Periodical cicadas lay their eggs in trees before they die. Once the eggs hatch, the nymphs will fall out of the branches and into the soil, where they feed on the roots of the tree.

While that generally doesn’t hurt older trees, younger trees and trees that bear fruit can be hurt by the egg-laying process.

Cipollini said he plans to study if birds, which eat cicadas, can be a visual deterrent for cicadas laying their eggs in small trees, by placing cardinal decoys in some trees in a plot of trees he already has for other research.

Cipollini also studies emerald ash borers, which are an invasive species killing ash trees in Ohio. Periodical cicadas are native to the area.

Cipollini said he wanted to see if the damage caused by periodical cicadas when they lay eggs in young ash trees affects the damage that emerald ash borers can do to young ash trees.

He said he also wants to see if he can study the fate of dead cicadas. Once the cicadas die, there are often billions of them decomposing on the ground. He wants to see to what extent that decomposition fertilizes young trees.
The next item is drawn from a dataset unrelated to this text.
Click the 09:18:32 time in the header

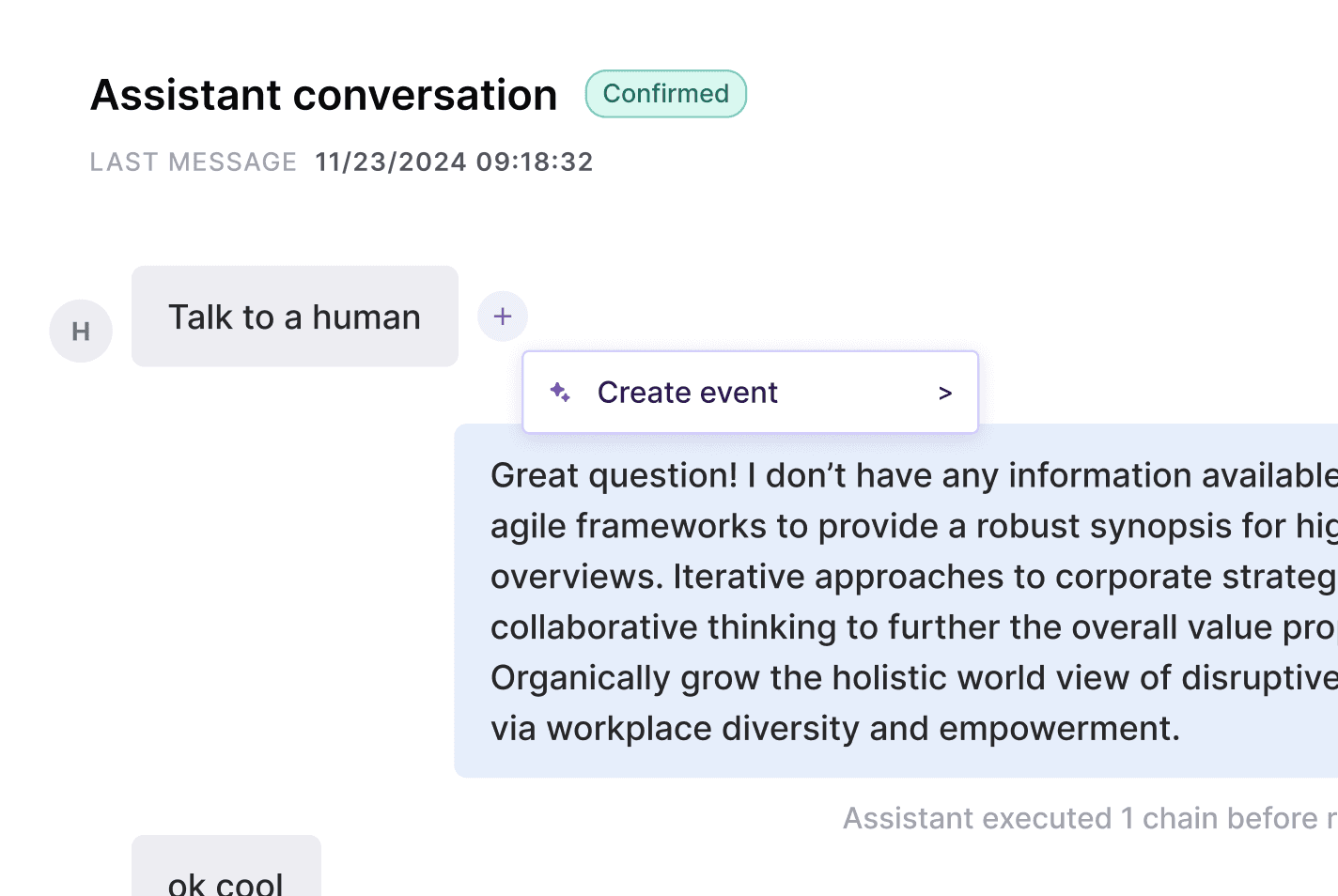coord(535,162)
Cipollini said the interest kids can have in cicadas can help people get over their fear of bugs.

Cipollini said part of the reason he is now interested in cicadas is because he was about seven years old the first time he saw periodical cicadas come out of the ground.

“It just hit right at the right time, right at this impressionable time for me, that I always remembered that I was fascinated by it,” he said.